Cinayetin işlendiği ilk andan itibaren kentte gerçekleştirilen güvenlik toplantıları, yargı makamlarının soruşturma aşamasındaki isteksiz tutum ve skandal uygulamaları; bu cinayetin aydınlatılmasını istemeyen bir iradenin varlığına hep işaret etmiştir. Bütün bu isteksizlik ve hukuksuzluklara rağmen, yetersiz bir iddianameyle kovuşturma süreci 5 yıl sonra başlamış, yarın yani 29 kasımda davanın dokuzuncu duruşması görülecektir. Maalesef 8 celse boyunca dava dosyasında önemli bir mesafe katledilememiştir. Dava dosyasına katkı sunacağına inandığımız cinayet öncesi ve sonrasındaki gelişmelere yönelik tüm taleplerimiz ısrarla reddedilmektedir. Soruşturma aşamasında açığa çıkmış hukuksuzluklara ise mahkeme heyetinin ve yargı makamlarının kayıtsız kalışı, hukuk adına bizleri kaygılandırmaktadır.
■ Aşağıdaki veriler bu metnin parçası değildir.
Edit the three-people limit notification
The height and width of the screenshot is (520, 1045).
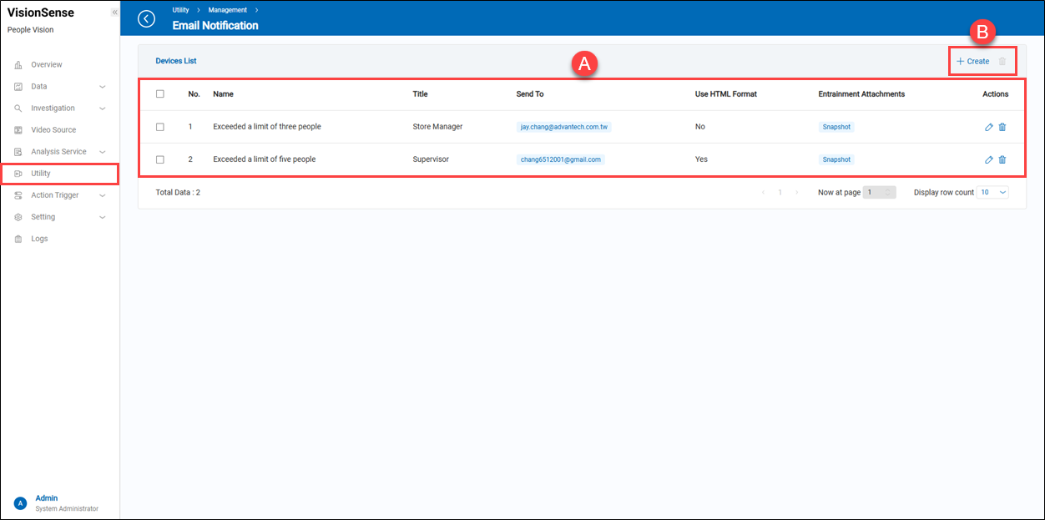[988, 126]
Buradan Tahir Elçi’nin hukukçu dostları ve meslektaşları olarak bir kez daha tüm yetkililere; bu davanın, siyasi ağırlığına ve Tahir Elçi’nin isminin hatırasına yaraşır bir şekilde sürdürülmesi, cinayetin bütün yönleri ile aydınlatılması çağrısında bulunuyoruz.
Değerli dostlar,
Tahir Elçi bizim en kıymetlimizdir!
Onun hayat serüveni de öldürülmesi de toplumumuzun ve toprağımızın kaderiyle sıkı sıkıya bağlıdır. Siyasi irade nasıl bir tutum alırsa alsın, mahkeme kimin gözlerine bakarsa baksın bizim Tahir Elçi cinayetini aydınlatma irademizde zerre eksilme yoktur ve olmayacaktır.
Ömrünü ağır insan hakları ihlalleriyle mücadeleye adayan, son nefesinde bile şiddete karşı barış ve demokrasiyi savunan ebedi başkanımızın aramızdan alınışının sekizinci yılında, kendisini bir kez daha saygıyla anıyor, barış, demokrasi, özgürlük ve insan hakları mücadelesini sürdürme kararlılığımızı, onun aziz hatırası önünde yineliyoruz.